Я не могла сказать, сколько времени прошло, прежде чем появился Ферейдун, — минуты казались годами. Я боялась пошевелиться и нарушить что-либо в своем облике. Думаю, я выглядела как принцесса, застывшая на чьей-то картине. Каждая деталь была совершенна, однако я не была самой собой. Я изучала руки и пальцы на ногах, покрытые хной, словно они были чужими, ведь я ни разу не украшала их. Я думала о Голи, которая уже годы знала то, о чем я так желала узнать. Теперь же я всеми силами хотела отказаться от своих желаний.

Через мгновение после выстрелов пушек в комнату вошел Ферейдун, сопровождаемый шестью слугами, которые несли дымящиеся блюда.

— Салам, — произнес он, садясь на подушку рядом со мной. Он был в бледно-лиловом халате, зеленой рубашке и белом тюрбане, расшитом серебряной нитью. Двое слуг развернули перед нами скатерть, а остальные расставили блюда. Затем они почтительно удалились.
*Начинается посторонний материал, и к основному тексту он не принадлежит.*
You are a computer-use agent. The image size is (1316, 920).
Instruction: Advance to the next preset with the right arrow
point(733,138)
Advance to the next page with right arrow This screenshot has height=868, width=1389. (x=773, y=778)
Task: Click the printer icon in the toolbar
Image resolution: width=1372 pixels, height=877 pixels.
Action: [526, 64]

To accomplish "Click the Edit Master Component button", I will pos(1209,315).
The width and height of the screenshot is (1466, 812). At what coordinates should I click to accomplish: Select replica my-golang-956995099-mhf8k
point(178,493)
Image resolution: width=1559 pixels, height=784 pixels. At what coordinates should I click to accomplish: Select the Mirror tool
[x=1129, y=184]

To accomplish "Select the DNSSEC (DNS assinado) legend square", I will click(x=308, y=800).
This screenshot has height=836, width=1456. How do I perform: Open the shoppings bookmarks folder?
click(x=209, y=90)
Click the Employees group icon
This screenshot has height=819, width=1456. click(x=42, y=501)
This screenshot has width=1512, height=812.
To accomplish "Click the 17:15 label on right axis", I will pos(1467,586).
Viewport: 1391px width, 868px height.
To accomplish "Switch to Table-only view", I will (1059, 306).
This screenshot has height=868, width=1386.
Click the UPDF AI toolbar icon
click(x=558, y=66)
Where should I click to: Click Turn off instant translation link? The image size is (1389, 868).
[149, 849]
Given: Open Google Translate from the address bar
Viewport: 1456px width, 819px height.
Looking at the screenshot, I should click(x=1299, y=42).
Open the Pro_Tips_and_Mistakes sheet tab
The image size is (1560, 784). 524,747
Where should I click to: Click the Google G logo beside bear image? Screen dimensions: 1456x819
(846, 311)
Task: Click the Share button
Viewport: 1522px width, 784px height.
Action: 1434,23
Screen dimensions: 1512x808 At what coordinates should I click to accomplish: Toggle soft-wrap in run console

Ферейдун, казалось, чувствовал себя так же привольно, как в тот день, когда впервые увидел меня.

— Ты, наверное, голодна, — сказал он. — Давай вместе окончим дневной пост.

Он отломил кусок хлеба, подобрал немного мяса и риса, приготовленного с укропом, и предложил его мне. Я с тревогой посмотрела на него. Раньше мне никогда не приходилось принимать пищу из рук незнакомого мужчины.

— Не надо стесняться, — сказал Ферейдун, наклонившись ко мне. — Мы теперь муж и жена.

Когда я отпрянула от него, он рассмеялся.

— Ах эти девственницы! — произнес он с улыбкой.

Я приняла у него еду и положила в рот. Она была вкусней, чем та, какую я пробовала прежде, и этой прекрасной еды здесь были горы. Нам также подали две тушеные курицы, жареную баранину, рис с бобами фава и луком, сладкий рис с шафраном, барбарисом, апельсиновой цедрой и сахаром. Я съела совсем немного, зато Ферейдун ел так много, как мог позволить себе только человек его положения. Время от времени он останавливался и предлагал отборный кусочек мне. Как и дома, мы не разговаривали во время еды в знак почтения к дару, посланному нам Аллахом.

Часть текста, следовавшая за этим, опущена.